Intervistato da Libero, Signorini ha dichiarato: "Quello di Panarari è un libro molto ben scritto e piacevole a leggersi, con l'autore uscirei volentieri a cena. Mi piace quando le persone argomentano in maniera intelligente. Essere definito un cantore del regime, però, è un ipertrofismo letterario. Semplicemente, ho le mie idee e le enuncio". E lei ci andrebbe altrettanto volentieri a cena con Signorini?
"Signorini è un uomo di mondo, intelligente, gentile. Con uno come lui una cena di confronti la farei volentieri".

Nel suo libro dedica anche un capitolo a Maria De Filippi, “arbitra elegantiarum della neo-Italia"...
"La De Filippi è un epifenomeno di qualcosa di più grande, che si chiama neoliberismo e che in ciascun paese ha delle caratteristiche proprie. Oggi la De Filippi è la personalità leader della nostra televisione, e ha costruito un sistema impressionante, con la selezione dei tronisti e delle corteggiatrici, che sono nuove figure delle periferie italiane che si stanno diffondendo. Il potere della De Filippi ha fatto sì che i modi di fare di questi coatti diventino dominanti, si trasformino in un trend. Pura industria dell'immateriale. Capitalismo dell'immaginario che riesce a coprire tutte le esigenze possibili, musica compresa con il successo di Amici che domina la discografia. Certo, ci sono anche figure positive nella tv italiana, e penso a uno sperimentatore come Freccero".

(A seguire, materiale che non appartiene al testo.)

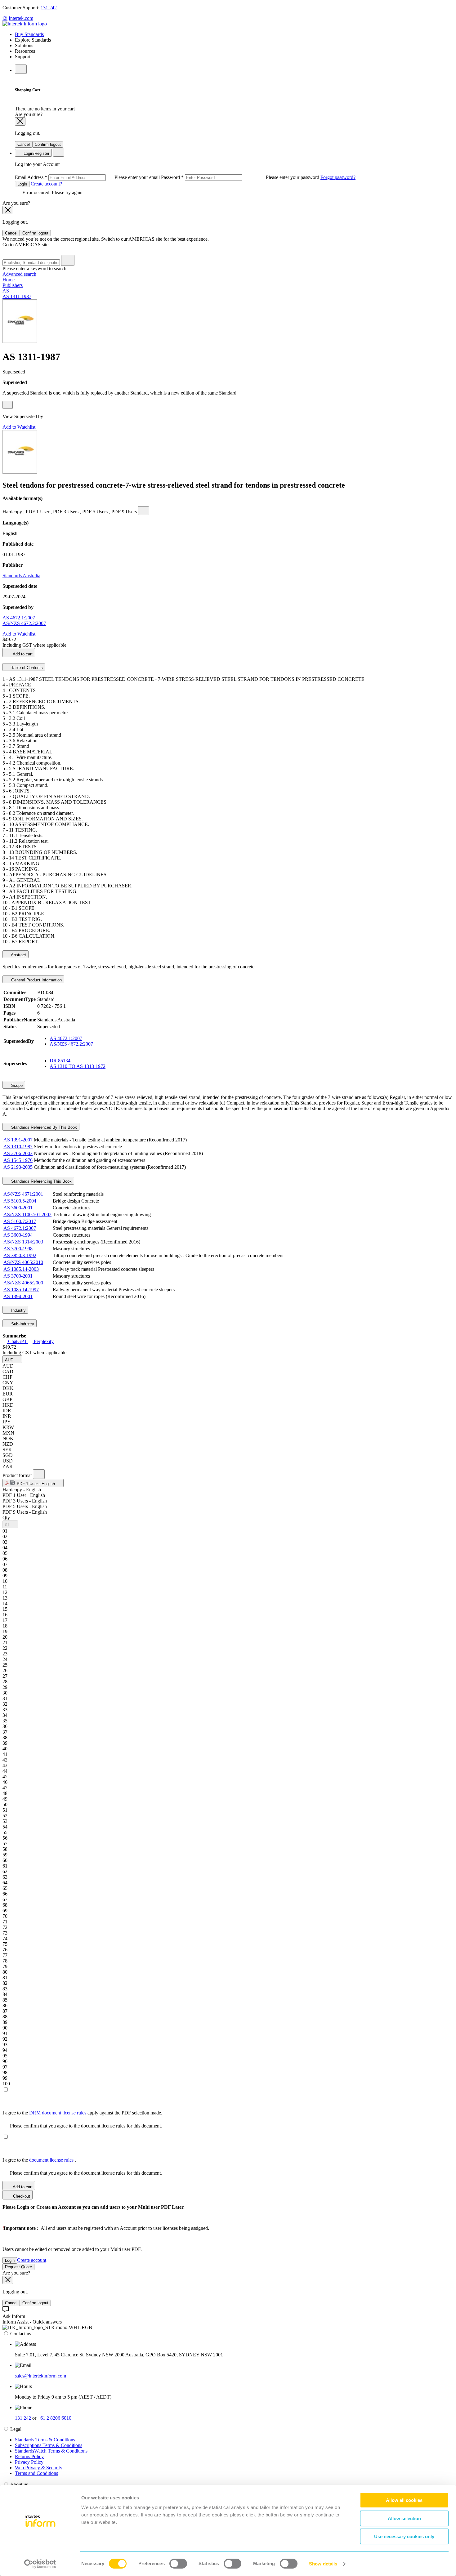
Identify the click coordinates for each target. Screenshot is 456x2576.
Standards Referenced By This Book (43, 1127)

Ce l'ha anche con Bruno Vespa, a cui dedica il penultimo capitolo, intitolato "Bruno Vespa, lo storytelling, la “sessuopolitica” e la fine dell’opinione pubblica"... Ma è solo Vespa l'emblema del "non giornalismo"?

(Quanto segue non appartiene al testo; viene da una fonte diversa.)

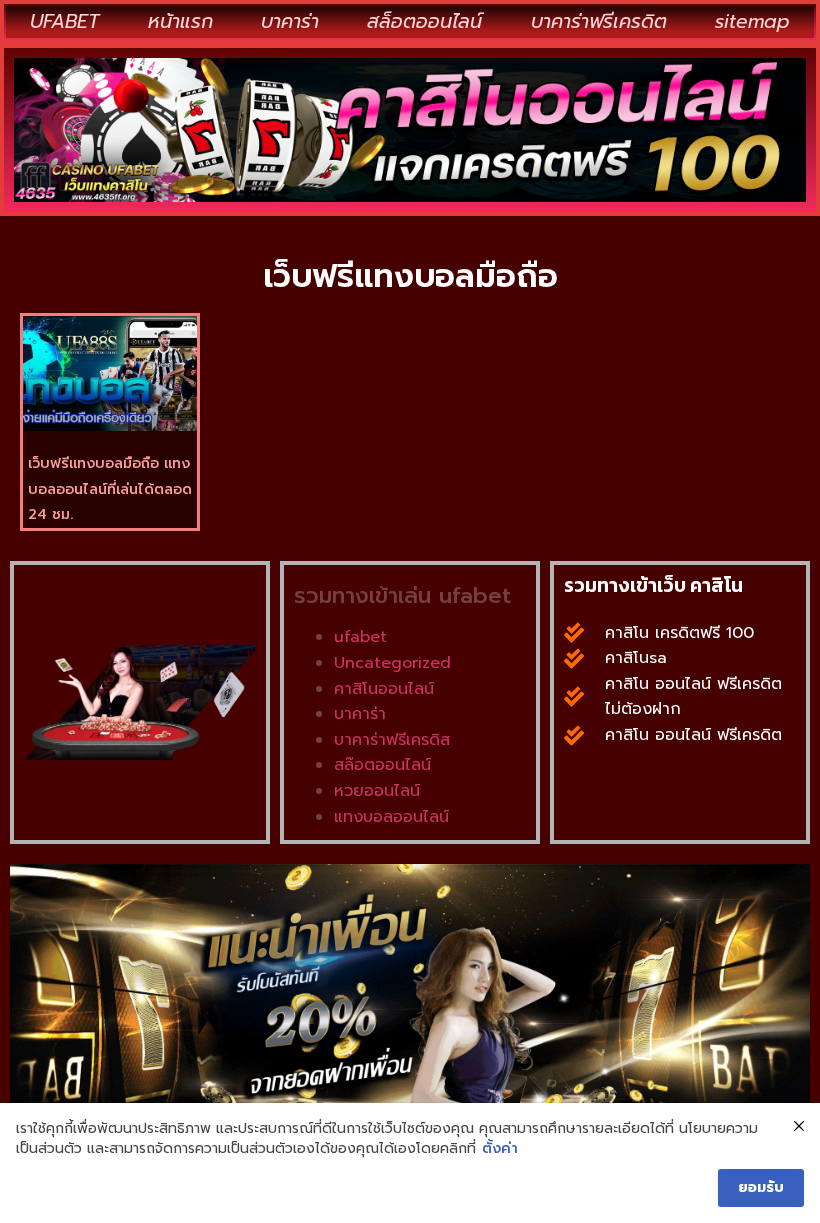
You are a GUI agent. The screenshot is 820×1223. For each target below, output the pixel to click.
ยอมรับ (761, 1187)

"'Porta a porta' è la rappresentazione all'ennesima potenza dell'informazione lontana anni luce dall'oggettività. Quello di Vespa è un meccanismo di storytelling impressionante. Quelle che racconta sono storie. Naturalmente ciò avviene anche in altri programmi televisivi, in quasi tutti per la verità con forme differenti. Ma 'Porta a porta' tocca il limite: lì tutto è rappresentazione. Anche con 'Studio aperto' diventa difficile distinguere tra realtà e fiction. E ultimamente pure il Tg1 va in questa direzione".

Non le crea alcun imbarazzo pubblicare un libro del genere con Einaudi, casa editrice del gruppo del presidente del Consiglio?
"Einaudi mi ha proposto di fare il libro e poi non mi ha chiesto di cambiare una virgola. Quella che è stata 'la' casa editrice della sinistra italiana, Einaudi appunto, pubblica ancora oggi testi di grande rilevanza".